About this task ->
Only the lines from the one that contains "This screenshot has width=491, height=264." through the last line of the data below should be duplicated, exactly and without pictures.

:: Information provided ::

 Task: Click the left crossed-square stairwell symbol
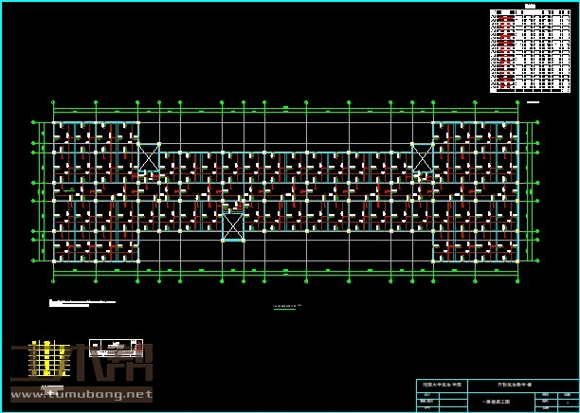point(149,157)
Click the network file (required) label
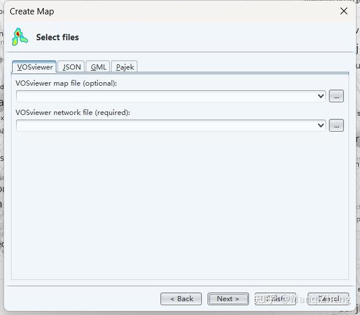 coord(73,113)
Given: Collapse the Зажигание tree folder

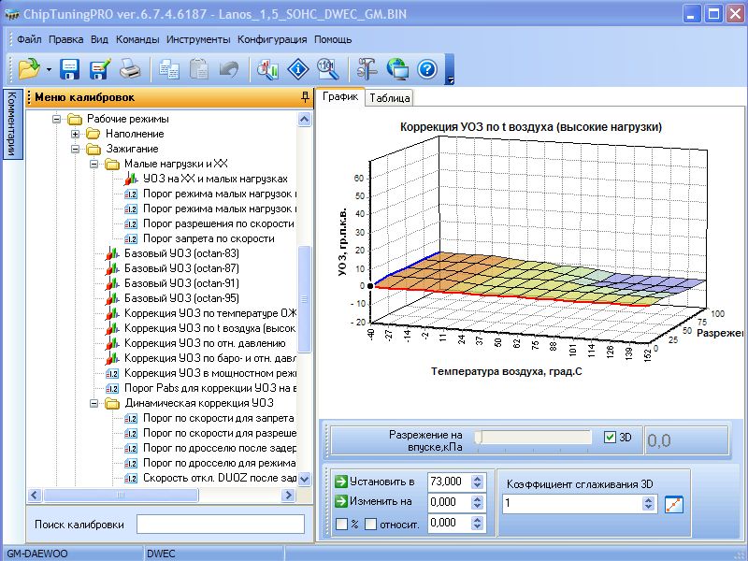Looking at the screenshot, I should click(76, 149).
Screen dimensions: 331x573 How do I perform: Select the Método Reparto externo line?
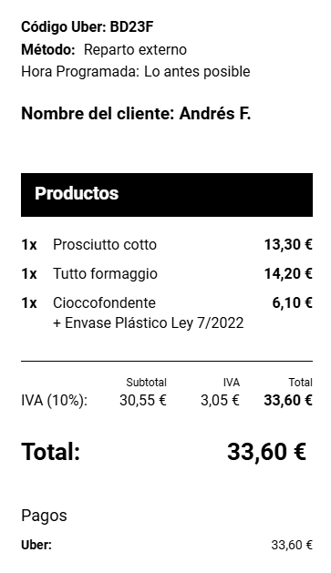click(104, 50)
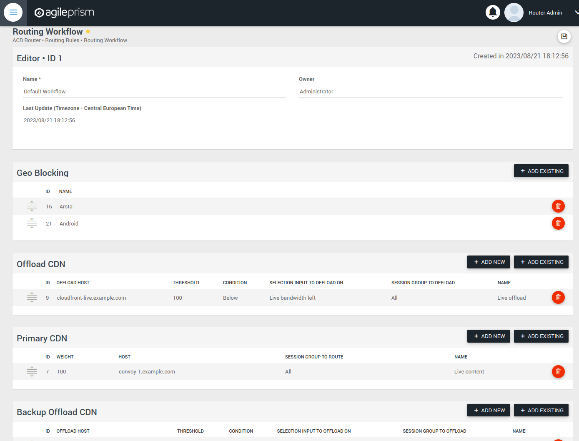Click the agileprism logo
Viewport: 579px width, 441px height.
coord(63,13)
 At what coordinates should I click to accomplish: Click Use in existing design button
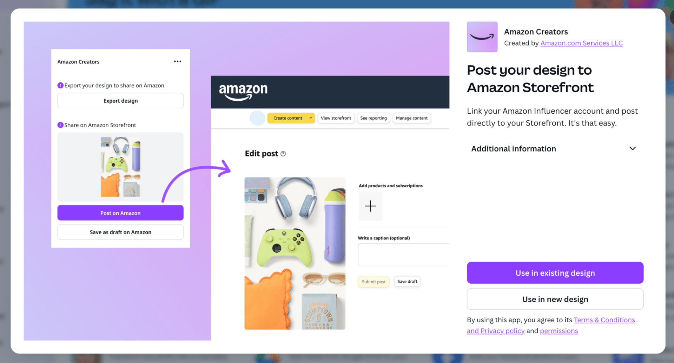tap(555, 273)
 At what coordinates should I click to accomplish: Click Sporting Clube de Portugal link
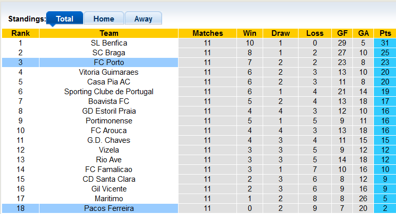109,92
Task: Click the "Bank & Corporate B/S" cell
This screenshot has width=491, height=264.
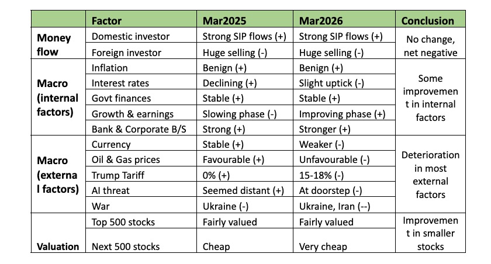Action: tap(139, 128)
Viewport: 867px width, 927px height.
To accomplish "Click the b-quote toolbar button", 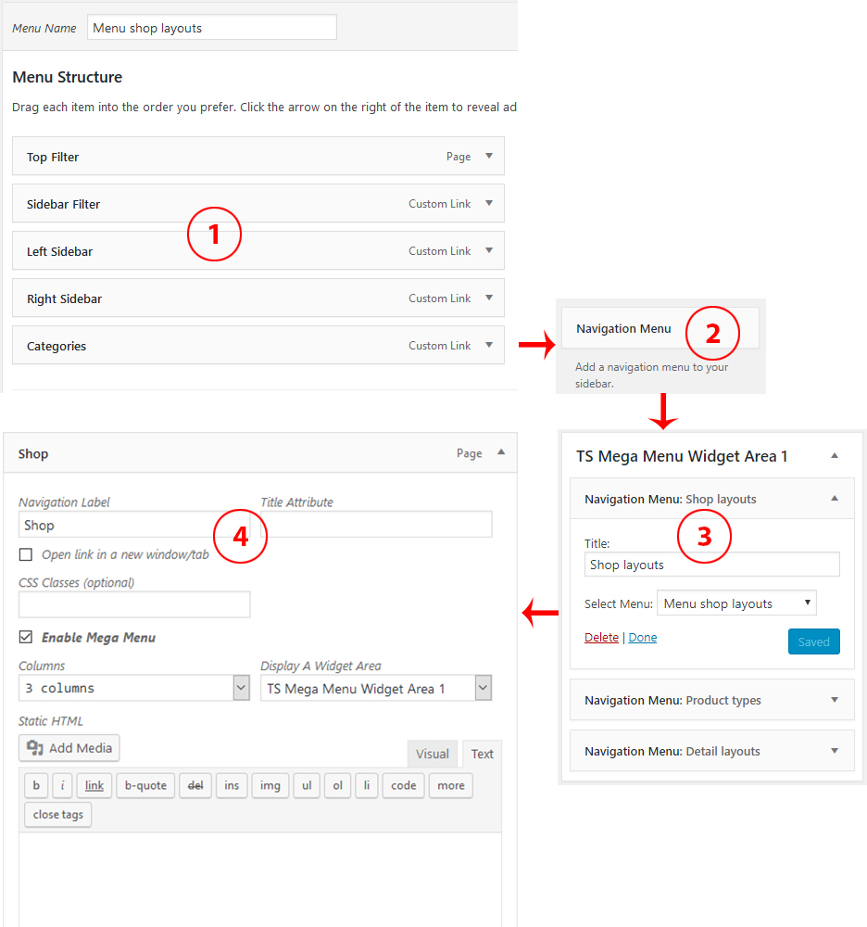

:::

Output below ->
This screenshot has width=491, height=264.
Action: tap(139, 128)
Viewport: 867px width, 927px height.
To accomplish "Click the b-quote toolbar button", 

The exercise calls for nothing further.